Il mobilise les différents partenaires pendant l’hospitalisation, au regard des besoins de la personne et du projet de soin personnalisé.
Il contribue activement au projet de sortie de la personne et à sa mise en œuvre.
MISSIONS PRINCIPALES
· Analyse, organisation, réalisation et évaluation des soins infirmiers dans le cadre du rôle propre en particulier dans le domaine de la santé mentale : les entretiens d’accueil de la personne et de son entourage, les activités à visée socio thérapeutique individuelles ou de groupe, la surveillance des personnes en chambre d’isolement et l’évaluation des engagements thérapeutiques qui associent le médecin, l’infirmier et le patient, l’aide et le soutien psychologique, les soins somatiques et l’hygiène de vie, les démarches de soutien et d’accompagnement, l’observation et la surveillance des troubles du comportement.
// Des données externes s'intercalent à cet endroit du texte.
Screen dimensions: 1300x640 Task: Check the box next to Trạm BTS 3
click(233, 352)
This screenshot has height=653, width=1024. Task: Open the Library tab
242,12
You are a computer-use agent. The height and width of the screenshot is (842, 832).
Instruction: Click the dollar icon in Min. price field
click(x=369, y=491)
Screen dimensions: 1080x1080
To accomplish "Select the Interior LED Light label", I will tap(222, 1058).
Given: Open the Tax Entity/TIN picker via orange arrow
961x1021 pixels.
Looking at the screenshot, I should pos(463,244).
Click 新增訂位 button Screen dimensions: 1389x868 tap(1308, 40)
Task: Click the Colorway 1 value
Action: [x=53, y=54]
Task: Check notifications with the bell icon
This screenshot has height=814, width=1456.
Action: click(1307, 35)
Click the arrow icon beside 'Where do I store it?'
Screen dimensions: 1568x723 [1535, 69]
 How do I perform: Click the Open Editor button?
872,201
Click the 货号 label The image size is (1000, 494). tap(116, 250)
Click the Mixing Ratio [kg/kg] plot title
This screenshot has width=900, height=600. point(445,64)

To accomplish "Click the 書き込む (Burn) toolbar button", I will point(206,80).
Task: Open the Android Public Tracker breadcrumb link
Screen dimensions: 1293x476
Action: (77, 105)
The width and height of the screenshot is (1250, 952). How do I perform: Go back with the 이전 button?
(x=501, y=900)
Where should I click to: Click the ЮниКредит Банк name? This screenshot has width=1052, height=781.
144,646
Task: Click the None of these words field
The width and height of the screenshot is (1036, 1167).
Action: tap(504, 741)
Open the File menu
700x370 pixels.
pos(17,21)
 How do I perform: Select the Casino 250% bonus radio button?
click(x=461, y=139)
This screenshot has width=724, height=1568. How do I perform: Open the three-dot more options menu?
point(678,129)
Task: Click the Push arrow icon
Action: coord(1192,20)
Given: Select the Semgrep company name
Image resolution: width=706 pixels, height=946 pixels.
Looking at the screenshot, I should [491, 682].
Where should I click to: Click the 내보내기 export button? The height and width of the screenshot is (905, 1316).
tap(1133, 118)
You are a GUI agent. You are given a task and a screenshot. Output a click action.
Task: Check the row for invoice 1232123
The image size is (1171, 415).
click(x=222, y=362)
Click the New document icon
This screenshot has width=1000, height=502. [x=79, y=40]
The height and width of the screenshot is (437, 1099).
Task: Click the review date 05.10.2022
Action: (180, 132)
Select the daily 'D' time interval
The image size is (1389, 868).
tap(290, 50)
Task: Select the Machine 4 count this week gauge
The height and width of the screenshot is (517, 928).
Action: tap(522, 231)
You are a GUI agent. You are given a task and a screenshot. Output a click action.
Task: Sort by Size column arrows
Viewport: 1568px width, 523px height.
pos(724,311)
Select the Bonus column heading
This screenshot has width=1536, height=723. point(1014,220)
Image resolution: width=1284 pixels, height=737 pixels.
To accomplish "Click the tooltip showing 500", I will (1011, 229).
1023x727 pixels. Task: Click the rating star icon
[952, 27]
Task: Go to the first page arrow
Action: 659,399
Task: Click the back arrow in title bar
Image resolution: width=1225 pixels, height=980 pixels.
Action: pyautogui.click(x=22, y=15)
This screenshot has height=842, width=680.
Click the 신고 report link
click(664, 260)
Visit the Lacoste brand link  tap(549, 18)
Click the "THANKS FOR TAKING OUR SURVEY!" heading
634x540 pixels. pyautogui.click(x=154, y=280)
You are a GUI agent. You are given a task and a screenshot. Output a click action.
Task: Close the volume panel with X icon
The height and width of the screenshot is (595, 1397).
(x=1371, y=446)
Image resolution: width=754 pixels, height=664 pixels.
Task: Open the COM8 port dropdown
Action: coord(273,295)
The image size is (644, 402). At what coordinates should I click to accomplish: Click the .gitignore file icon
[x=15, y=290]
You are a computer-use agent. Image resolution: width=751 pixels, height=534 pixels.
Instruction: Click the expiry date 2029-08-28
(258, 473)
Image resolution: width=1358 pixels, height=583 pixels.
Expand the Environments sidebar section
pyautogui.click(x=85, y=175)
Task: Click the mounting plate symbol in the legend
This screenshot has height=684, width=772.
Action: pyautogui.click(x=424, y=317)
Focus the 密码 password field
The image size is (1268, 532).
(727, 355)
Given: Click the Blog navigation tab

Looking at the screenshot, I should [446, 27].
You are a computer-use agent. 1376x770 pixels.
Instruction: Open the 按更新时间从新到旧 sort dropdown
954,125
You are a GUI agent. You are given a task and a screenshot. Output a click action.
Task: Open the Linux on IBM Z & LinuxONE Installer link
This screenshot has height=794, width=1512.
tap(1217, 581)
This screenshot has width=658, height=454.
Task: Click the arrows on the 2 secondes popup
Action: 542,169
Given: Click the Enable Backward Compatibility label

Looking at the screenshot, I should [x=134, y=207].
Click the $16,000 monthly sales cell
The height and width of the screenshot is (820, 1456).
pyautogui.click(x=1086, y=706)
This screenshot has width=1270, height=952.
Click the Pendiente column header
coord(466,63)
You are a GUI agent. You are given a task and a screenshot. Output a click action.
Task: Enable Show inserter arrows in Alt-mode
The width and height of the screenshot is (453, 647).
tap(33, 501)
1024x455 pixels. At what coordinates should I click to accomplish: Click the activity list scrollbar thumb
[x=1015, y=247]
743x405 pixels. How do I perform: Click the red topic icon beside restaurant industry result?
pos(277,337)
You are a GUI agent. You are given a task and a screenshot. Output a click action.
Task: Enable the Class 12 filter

- Contribution au recueil des données cliniques et épidémiologiques à l’aide des transmissions ciblées pour l’élaboration du projet de soins personnalisé et planification des activités infirmières (Identification, recensement des besoins et des attentes de la personne pour l’accompagner dans la réalisation de ses besoins fondamentaux).
- Rédaction et mise à jour du dossier informatisé.
- Accueil et relation avec les familles et les proches des personnes et si besoin les différentes structures de vie de la personne afin de recueillir les données nécessaires au projet de soin personnalisé.
- Participation à des actions de prévention, de dépistage, de formation et d’éducation à la santé.
- Responsabilité des transmissions orales et écrites.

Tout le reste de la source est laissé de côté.